The French forensic police stand in front of Gambetta High School in Arras
The French forensic police stand in front of Gambetta high school in Arras following the attack carried out by an assailant of Chechen origin © Ludovic Marin/AFP/Getty Images

A knifeman killed a teacher and injured three other people at a secondary school in the northern French city of Arras in what is being investigated as a terrorist attack.

President Emmanuel Macron on Friday declared that the Gambetta high school had been “hit by the barbarism of Islamist terror” and lauded the bravery of the school staff and police who quickly neutralised the assailant.

France raised its security alert to the highest level on Friday night.

The police are still investigating the motives of the attack, and the suspected perpetrator has been arrested.

A French official said the attacker, who was of Chechen origin, yelled “Allahu akbar” during the incident, and was on a watchlist of people known as a security risk in connection to radical Islamism. He was also a former student of the school.

A police official said the brother of the alleged attacker had also been arrested at a nearby high school.

The profile of the suspect and his family is likely to cause controversy amid a national debate on immigration policy. The family came to France as asylum seekers from Russia in 2008 and were subject to a deportation order in 2014, which they fought successfully.

Several of them were on terrorist watchlists held by French intelligence services, and an older brother of the alleged attacker is currently jailed on charges of terrorism conspiracy. The suspect had recently been placed under surveillance and had been questioned and released by police on Thursday, according to the interior minister.

Macron’s government has been working for months on a draft law that would make it easier to deport people who stayed in the country illegally, but it has failed to get the votes to pass the measure. 

Speaking in Arras, Macron drew a parallel to another traumatic attack that rocked France when a 47-year-old teacher, Samuel Paty, was beheaded by a Chechen Muslim. A history teacher, Paty was targeted for having taught a class on free speech that included showing students cartoons depicting the Prophet Mohammed.

French president Emmanuel Macron arrives at the Gambetta high school in Arras, northern France, on Friday
French president Emmanuel Macron arrives at the Gambetta high school in Arras, northern France, on Friday © Ludovic Marin/AFP/Getty Images

“Almost three years to the day from the assassination of Samuel Paty, it is again in a school that terrorism has struck, and in a context that we all know,” said Macron.

Although Macron stopped short of making a direct link, he appeared to be alluding to the conflict raging between Israel and Hamas, which French officials have been worrying could have repercussions in France.

Around half a million Jews live in France, which is also home to a large Muslim population. In the past, flare-ups in the Israel-Palestinian conflict have translated into an increase in antisemitic incidents against the Jewish community in the country.

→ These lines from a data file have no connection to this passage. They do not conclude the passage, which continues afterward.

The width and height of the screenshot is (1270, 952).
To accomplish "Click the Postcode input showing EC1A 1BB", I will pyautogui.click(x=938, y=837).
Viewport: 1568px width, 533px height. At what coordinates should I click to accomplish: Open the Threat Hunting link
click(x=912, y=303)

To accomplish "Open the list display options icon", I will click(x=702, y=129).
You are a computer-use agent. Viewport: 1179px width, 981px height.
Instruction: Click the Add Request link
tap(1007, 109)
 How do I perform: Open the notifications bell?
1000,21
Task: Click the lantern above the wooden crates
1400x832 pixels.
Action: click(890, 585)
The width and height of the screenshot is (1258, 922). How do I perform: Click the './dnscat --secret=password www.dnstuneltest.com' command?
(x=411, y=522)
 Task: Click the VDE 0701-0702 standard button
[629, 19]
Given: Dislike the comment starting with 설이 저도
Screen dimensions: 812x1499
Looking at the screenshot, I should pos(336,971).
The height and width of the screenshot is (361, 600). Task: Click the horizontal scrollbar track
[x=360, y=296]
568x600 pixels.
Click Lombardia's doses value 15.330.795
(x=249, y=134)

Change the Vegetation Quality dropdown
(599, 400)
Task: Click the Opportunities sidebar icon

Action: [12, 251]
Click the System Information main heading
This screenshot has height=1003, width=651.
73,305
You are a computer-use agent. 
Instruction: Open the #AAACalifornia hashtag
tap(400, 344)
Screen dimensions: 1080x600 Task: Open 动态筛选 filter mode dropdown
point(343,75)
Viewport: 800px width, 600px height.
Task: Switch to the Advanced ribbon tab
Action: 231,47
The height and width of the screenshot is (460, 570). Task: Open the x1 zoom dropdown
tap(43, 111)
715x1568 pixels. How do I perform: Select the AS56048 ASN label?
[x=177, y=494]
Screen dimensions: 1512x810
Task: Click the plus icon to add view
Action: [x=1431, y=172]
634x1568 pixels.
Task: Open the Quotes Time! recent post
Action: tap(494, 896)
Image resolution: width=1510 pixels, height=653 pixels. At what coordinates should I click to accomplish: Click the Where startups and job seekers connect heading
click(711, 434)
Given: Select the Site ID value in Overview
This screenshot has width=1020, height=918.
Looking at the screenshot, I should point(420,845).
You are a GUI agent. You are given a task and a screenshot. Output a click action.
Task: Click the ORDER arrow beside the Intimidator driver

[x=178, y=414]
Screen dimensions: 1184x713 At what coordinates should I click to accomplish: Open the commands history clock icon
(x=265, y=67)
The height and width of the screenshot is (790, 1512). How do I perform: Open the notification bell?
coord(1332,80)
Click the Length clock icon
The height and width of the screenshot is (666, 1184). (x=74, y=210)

Unrest in the Middle East, including the civil war in Syria and the rise of the Islamic State terrorist organisation, also helped unleashed a spree of attacks in France that killed hundreds of people. The worst one was a 2015 assault by Islamic State gunmen who shot concertgoers at the Bataclan theatre and street cafés.

It remains unknown whether Friday’s attack was antisemitic in nature, and little is known about the victims.

Macron had called for national unity in a televised speech on Thursday evening. “Let us not add national fractures to international fractures and let us not give in to any form of hatred,” he said.

In Arras, he vowed that the school would reopen for its usual session on Saturday: “The choice is made to not give into terror, and let nothing divide us. We also need to remember how schools are at the heart of the fight against fundamentalism.”

Speaking on Friday evening, anti-terrorism prosecutor Jean-François Ricard said the investigation was ongoing and that “multiple people have been arrested”.

The national assembly cut short its session in reaction to the killing, and held a moment of silence to commemorate the victims.

But political sniping began soon afterwards. Far-right politician Jordan Bardella slammed Macron’s record on immigration and security and called for the interior minister to resign. Rightwing politician Olivier Marleix said: “This new attack shows the impotence of our state faced with the Islamist plague.”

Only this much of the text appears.